- Aim of the task
Look through the data and write out every line with the word "agent" in it.

┄┄┄┄┄┄┄┄┄┄

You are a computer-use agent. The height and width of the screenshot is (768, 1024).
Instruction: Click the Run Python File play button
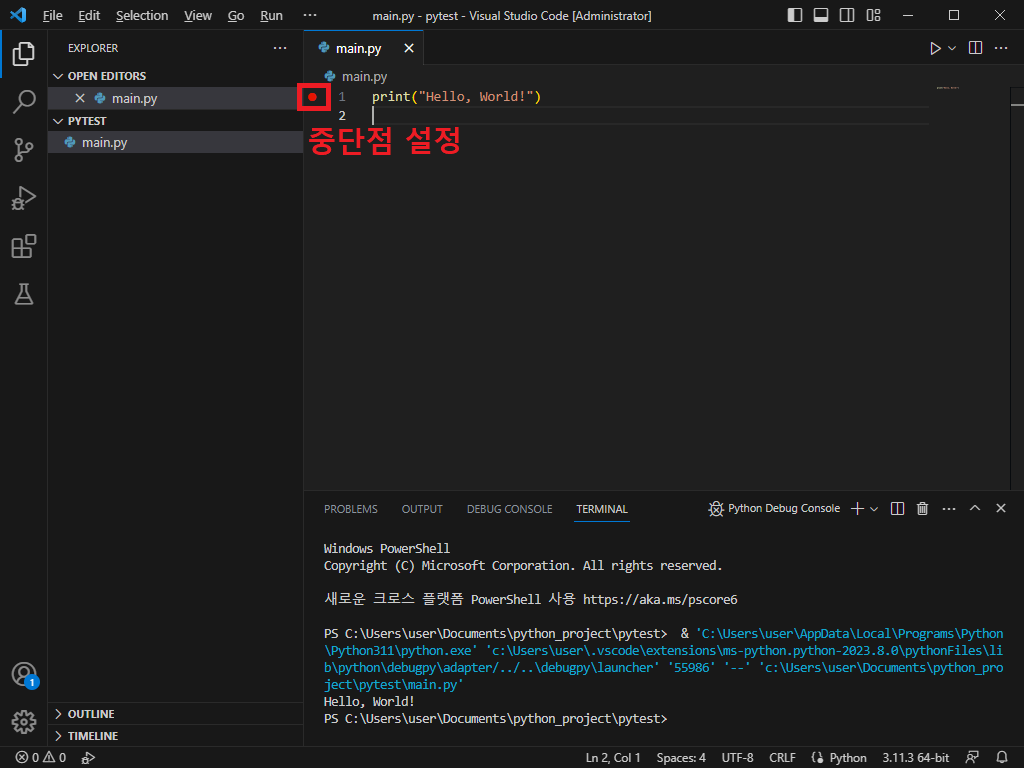pos(935,48)
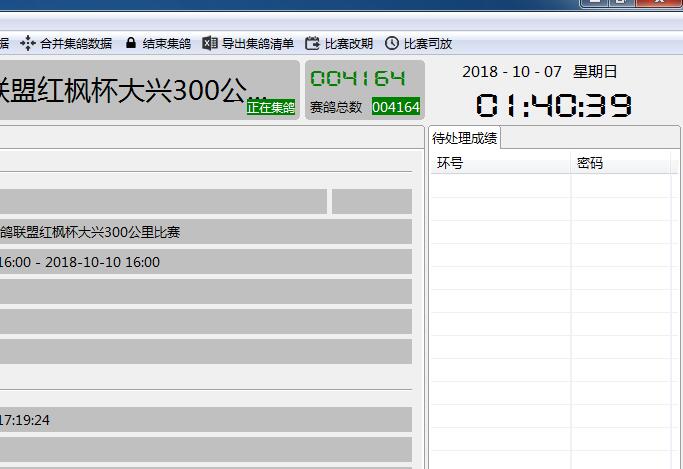Image resolution: width=683 pixels, height=469 pixels.
Task: Click the 星期日 weekday label
Action: (x=595, y=72)
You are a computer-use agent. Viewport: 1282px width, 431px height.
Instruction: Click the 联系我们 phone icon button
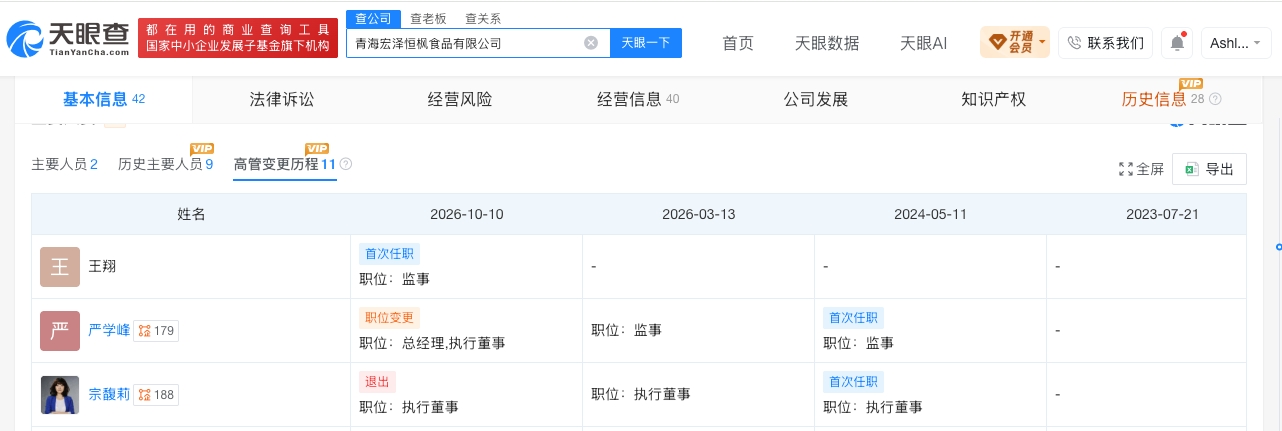click(1105, 43)
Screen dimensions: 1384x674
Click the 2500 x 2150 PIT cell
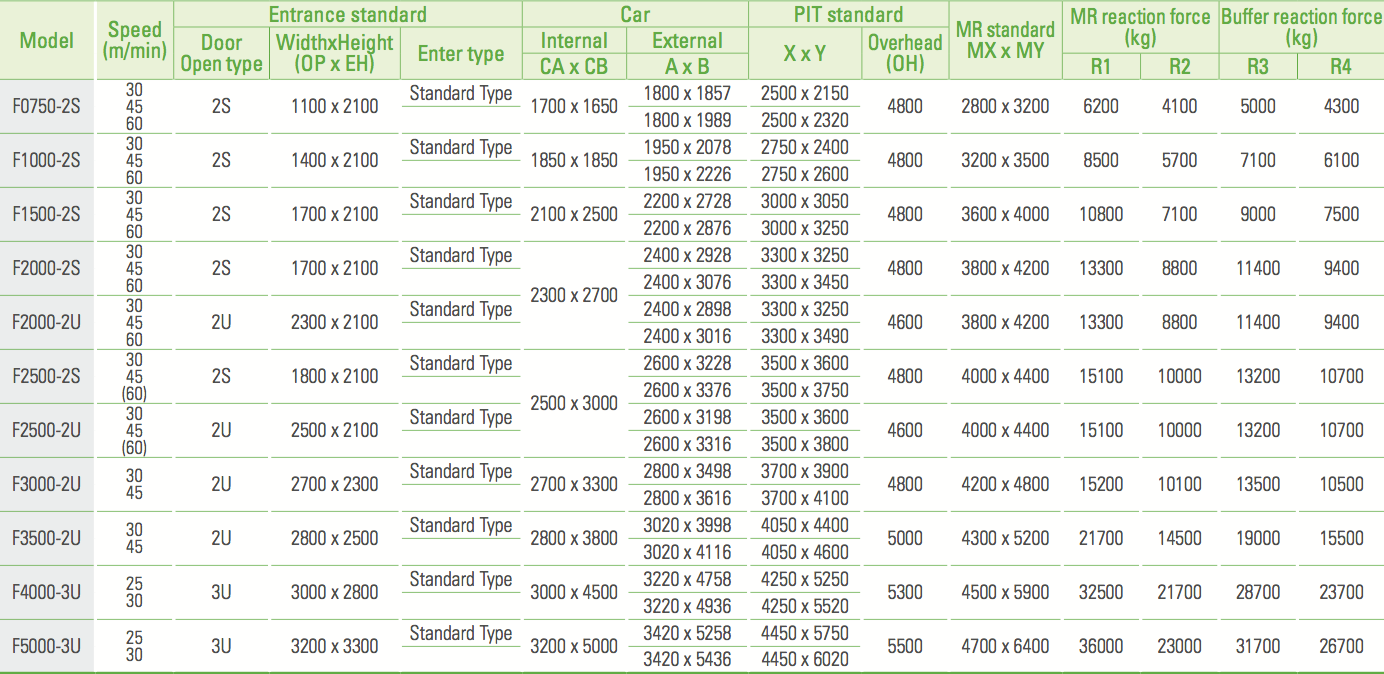[804, 93]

┄┄┄┄┄┄┄┄┄┄

- Solution for this problem
You are a computer-use agent. The height and width of the screenshot is (768, 1024).
You are a computer-use agent. Viewport: 1282px width, 431px height.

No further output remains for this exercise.